=== STORED DATA ===
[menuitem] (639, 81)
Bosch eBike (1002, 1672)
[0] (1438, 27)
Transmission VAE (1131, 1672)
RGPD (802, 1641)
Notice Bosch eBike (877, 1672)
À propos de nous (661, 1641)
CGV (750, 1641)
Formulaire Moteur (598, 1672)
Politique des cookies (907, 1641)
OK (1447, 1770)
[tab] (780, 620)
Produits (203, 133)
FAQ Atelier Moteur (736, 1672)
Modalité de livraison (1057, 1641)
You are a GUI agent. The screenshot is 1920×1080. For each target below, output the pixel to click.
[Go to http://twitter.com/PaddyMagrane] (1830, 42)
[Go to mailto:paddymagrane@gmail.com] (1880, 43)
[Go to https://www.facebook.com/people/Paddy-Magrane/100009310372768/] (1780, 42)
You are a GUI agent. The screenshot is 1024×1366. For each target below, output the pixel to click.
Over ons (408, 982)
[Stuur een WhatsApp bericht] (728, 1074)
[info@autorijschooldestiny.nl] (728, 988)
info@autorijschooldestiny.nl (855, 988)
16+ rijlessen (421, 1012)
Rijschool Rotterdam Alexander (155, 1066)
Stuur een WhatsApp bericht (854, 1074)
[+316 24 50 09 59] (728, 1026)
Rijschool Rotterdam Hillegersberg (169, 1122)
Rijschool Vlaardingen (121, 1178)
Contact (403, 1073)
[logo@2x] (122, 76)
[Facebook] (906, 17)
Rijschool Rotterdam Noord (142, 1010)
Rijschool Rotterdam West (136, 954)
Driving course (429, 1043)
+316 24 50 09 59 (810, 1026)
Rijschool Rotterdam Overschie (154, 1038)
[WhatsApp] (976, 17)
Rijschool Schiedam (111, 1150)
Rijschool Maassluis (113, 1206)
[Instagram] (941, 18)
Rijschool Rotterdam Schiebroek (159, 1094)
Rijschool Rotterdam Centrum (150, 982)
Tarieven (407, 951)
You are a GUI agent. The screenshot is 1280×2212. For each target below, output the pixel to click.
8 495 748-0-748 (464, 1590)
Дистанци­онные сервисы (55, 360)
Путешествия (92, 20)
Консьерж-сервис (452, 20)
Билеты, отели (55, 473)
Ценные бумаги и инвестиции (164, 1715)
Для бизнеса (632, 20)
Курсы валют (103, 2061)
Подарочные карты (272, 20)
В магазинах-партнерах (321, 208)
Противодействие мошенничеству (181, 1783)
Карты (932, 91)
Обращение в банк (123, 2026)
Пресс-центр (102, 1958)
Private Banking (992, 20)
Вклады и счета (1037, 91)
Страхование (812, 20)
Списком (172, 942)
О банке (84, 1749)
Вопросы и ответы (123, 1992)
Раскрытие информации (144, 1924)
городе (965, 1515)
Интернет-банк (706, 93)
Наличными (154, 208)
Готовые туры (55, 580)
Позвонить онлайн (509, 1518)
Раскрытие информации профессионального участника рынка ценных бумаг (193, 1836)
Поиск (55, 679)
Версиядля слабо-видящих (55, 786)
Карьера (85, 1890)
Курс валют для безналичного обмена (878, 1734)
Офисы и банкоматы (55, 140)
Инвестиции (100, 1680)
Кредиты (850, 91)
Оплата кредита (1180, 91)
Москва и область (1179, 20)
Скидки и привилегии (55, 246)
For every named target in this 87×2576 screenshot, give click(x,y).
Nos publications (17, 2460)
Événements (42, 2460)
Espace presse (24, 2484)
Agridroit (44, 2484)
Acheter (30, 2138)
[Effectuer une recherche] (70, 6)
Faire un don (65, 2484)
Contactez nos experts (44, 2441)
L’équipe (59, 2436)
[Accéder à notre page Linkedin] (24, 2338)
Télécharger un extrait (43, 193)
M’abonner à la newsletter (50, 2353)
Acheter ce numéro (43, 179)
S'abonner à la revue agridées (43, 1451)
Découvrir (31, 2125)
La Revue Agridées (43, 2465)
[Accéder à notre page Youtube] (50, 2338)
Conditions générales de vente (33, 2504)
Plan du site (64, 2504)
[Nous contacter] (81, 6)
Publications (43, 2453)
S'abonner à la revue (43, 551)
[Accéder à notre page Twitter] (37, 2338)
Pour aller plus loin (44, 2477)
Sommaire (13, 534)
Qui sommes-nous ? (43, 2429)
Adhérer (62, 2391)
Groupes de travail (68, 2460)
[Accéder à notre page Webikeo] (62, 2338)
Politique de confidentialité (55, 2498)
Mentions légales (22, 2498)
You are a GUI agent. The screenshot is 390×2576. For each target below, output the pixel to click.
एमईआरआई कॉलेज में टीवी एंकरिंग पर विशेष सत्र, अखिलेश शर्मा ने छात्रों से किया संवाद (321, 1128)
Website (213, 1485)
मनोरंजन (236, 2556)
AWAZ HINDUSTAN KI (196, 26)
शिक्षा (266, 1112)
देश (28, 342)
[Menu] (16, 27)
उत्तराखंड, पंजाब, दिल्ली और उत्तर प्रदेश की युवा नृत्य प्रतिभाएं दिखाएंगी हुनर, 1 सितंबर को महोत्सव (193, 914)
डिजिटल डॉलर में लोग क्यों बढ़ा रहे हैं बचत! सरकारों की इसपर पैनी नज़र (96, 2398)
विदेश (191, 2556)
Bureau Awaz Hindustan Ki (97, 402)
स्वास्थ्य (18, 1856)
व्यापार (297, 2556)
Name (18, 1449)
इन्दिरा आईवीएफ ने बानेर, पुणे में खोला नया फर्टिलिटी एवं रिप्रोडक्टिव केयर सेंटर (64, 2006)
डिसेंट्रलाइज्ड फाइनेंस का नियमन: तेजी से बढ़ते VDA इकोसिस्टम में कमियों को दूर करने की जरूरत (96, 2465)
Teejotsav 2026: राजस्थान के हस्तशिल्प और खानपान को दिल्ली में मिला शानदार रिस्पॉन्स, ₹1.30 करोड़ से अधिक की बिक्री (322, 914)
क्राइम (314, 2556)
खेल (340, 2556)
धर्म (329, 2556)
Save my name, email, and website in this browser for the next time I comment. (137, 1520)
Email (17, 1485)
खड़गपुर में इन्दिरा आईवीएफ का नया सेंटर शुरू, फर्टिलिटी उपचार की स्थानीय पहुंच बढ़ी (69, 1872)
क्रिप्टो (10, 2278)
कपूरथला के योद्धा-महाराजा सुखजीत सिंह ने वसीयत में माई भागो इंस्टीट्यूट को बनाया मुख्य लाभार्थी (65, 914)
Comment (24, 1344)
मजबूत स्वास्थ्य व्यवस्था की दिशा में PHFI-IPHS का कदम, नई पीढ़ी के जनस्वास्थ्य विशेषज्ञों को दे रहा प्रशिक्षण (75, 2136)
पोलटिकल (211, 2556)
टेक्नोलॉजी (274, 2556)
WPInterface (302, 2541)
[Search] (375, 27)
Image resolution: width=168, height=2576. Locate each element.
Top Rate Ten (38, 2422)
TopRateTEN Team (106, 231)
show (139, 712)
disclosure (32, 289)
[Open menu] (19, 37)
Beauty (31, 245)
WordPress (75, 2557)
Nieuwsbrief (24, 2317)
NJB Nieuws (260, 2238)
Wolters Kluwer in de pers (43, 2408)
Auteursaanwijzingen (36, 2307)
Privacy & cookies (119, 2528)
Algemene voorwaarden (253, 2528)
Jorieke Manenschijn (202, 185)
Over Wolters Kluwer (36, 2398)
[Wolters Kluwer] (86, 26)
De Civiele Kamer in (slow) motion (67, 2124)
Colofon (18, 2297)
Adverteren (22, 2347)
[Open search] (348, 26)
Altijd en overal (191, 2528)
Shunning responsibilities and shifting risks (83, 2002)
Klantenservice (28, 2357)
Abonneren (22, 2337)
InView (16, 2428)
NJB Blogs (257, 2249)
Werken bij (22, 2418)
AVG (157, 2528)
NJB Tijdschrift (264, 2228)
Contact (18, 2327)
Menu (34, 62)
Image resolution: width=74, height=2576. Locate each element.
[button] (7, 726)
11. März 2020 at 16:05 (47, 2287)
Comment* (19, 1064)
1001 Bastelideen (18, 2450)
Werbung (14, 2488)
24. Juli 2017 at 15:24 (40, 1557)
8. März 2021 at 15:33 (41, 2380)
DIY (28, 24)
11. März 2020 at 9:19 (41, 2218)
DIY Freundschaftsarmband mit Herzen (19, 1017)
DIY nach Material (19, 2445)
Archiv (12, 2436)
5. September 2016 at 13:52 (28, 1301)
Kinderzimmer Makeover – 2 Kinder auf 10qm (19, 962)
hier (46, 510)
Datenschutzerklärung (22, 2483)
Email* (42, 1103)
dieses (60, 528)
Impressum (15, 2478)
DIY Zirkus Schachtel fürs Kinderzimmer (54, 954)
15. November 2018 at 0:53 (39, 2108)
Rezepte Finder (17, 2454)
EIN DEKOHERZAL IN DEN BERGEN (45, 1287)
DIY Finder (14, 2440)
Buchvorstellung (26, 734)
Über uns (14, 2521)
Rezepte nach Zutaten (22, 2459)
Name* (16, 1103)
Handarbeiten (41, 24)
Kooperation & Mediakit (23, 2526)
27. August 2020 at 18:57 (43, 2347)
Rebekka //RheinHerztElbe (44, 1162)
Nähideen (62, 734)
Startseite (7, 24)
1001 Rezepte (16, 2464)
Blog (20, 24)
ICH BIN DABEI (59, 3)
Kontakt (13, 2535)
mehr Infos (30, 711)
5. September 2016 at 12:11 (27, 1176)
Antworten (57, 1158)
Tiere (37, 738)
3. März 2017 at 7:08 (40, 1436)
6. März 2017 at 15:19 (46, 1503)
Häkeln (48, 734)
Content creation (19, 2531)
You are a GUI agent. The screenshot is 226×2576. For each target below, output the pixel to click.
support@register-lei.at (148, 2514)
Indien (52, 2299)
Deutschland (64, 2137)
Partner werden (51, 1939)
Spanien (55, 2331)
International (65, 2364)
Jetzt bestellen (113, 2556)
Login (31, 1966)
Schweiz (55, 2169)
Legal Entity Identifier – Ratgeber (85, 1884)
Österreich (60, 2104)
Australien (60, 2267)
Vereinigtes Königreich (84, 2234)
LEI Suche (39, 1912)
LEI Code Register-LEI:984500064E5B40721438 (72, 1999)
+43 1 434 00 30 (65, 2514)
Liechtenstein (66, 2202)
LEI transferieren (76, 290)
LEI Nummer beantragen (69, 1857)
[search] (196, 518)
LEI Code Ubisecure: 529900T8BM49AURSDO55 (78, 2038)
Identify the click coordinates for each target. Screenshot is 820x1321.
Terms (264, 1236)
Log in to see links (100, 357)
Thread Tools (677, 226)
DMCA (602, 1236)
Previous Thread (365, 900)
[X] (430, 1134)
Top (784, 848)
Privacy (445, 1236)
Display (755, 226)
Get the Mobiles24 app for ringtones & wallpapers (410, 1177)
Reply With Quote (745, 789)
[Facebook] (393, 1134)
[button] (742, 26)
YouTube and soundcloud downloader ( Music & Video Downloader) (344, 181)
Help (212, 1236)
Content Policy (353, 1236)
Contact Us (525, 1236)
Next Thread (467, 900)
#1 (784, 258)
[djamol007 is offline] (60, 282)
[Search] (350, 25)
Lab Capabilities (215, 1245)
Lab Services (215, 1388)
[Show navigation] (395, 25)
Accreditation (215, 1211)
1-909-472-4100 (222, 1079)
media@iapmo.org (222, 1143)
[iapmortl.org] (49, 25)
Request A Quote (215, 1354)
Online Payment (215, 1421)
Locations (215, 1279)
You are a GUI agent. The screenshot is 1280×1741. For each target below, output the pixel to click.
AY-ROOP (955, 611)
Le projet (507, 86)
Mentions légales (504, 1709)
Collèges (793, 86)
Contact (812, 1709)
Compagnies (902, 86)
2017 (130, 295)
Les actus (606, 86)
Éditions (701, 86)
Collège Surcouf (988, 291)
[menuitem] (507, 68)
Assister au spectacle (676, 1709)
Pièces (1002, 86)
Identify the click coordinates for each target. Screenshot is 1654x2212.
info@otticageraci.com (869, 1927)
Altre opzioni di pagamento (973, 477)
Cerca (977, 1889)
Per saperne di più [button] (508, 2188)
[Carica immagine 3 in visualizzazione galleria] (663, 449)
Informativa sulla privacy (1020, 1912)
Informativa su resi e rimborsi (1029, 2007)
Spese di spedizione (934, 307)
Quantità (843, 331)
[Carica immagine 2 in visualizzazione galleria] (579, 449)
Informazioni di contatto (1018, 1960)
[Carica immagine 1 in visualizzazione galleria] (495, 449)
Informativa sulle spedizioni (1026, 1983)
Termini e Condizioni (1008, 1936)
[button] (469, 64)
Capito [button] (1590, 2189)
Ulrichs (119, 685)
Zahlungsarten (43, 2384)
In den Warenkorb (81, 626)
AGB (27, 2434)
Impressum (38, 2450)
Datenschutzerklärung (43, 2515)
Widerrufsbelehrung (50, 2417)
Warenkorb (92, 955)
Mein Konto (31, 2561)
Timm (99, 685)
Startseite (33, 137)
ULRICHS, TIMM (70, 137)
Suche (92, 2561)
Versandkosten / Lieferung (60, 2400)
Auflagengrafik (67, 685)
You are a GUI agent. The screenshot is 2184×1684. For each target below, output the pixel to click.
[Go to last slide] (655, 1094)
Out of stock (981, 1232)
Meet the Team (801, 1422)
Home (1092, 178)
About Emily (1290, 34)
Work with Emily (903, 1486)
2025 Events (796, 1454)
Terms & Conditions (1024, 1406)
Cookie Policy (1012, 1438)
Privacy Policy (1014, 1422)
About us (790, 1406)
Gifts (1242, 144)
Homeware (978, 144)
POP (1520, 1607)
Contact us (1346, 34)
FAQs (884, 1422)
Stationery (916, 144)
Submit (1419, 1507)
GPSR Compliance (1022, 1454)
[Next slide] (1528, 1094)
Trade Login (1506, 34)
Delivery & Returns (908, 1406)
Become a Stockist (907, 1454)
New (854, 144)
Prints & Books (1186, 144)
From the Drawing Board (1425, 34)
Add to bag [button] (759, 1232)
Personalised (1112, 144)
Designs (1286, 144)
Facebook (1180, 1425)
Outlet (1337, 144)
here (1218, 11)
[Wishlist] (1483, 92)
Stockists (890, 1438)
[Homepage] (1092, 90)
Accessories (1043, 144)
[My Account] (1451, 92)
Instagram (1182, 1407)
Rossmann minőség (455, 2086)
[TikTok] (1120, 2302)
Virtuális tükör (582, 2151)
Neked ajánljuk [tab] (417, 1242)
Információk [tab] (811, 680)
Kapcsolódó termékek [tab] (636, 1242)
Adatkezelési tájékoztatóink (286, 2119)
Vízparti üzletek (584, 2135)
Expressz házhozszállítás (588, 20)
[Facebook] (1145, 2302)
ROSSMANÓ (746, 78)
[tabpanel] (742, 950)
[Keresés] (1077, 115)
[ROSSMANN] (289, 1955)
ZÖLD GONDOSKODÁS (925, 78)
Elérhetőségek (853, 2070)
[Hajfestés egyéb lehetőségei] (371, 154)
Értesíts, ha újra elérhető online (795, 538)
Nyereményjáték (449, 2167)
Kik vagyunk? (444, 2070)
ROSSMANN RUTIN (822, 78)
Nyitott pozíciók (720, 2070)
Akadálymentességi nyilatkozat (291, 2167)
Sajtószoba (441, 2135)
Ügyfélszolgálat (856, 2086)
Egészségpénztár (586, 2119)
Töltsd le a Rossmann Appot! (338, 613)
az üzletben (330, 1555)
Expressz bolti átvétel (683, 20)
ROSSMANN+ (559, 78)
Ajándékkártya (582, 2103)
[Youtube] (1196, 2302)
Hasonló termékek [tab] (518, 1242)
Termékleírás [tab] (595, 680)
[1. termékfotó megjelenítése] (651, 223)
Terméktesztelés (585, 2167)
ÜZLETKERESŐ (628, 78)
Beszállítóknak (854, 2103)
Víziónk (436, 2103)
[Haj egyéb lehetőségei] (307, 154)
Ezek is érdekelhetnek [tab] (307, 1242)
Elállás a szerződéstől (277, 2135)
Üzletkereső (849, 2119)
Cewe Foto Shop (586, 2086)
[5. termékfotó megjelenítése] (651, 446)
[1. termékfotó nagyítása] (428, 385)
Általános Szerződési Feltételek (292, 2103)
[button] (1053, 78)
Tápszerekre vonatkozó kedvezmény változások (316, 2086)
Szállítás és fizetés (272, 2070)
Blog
===
◆ WORK TO BE COMPLETED:
The entries above hold a line with "[Open menu] (19, 37)" and a later line with "[Open search] (348, 26)". Write out exactly those lines and all lines between, nothing more.

◆ RESPONSE BELOW:
[Open menu] (19, 37)
Beauty (31, 245)
WordPress (75, 2557)
Nieuwsbrief (24, 2317)
NJB Nieuws (260, 2238)
Wolters Kluwer in de pers (43, 2408)
Auteursaanwijzingen (36, 2307)
Privacy & cookies (119, 2528)
Algemene voorwaarden (253, 2528)
Jorieke Manenschijn (202, 185)
Over Wolters Kluwer (36, 2398)
[Wolters Kluwer] (86, 26)
De Civiele Kamer in (slow) motion (67, 2124)
Colofon (18, 2297)
Adverteren (22, 2347)
[Open search] (348, 26)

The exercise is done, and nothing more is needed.